Being a school bus driver I get drug tested randomly and that is how it should be.  I have no problem with that.  Test me all day any day and I will not test positive for anything other than caffeine (which is also a drug, by the way).  Ok on the weekends I might test for alcohol but only if I am not working.

However because I favor the use of marijuana to; help people with pain, insomnia, appetite, mood, possibly curing their cancer, and improve their quality of life I might be a threat to the students. I might try to get them to smoke dope.

Couldn’t be further from the truth. I actually do not endorse teenagers using any kind of drugs recreationally.  A bit hypocritical reciting the do as I say not as I did mantra, but studies have shown that heavy smoking in teenagers does lower their IQ.  They have enough going against them these days without knowingly creating more hurdles to jump. I will turn a student in if I catch them smoking on my bus.  They will not now or ever hear me talking about marijuana.  Still I could be fired just because.

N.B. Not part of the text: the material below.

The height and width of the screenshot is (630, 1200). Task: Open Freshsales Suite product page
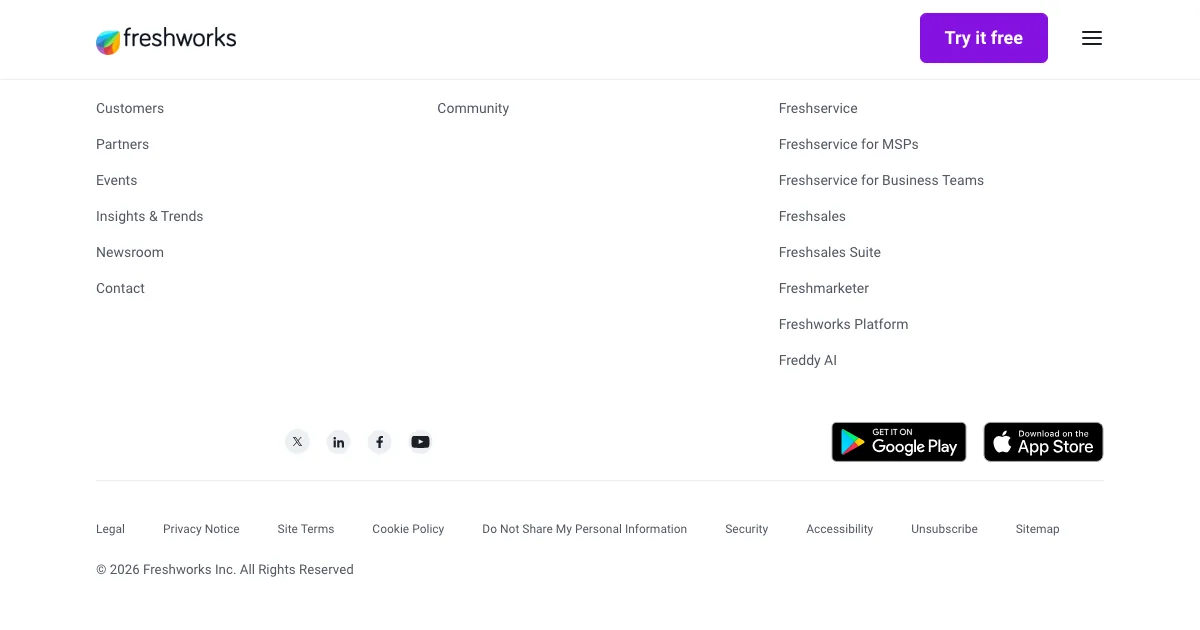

Knowing this will not make me back down from this cause.  It is important to get the information out to sick people. People who have resigned themselves to living with pain. People who live with a closet full of pharmaceutical drugs that do more harm than good. People who think they have no options.  It’s time to break the silence, show people the truth, and offer them support.

Cannabis is a plant…A truly amazing beneficial plant…fear it no more.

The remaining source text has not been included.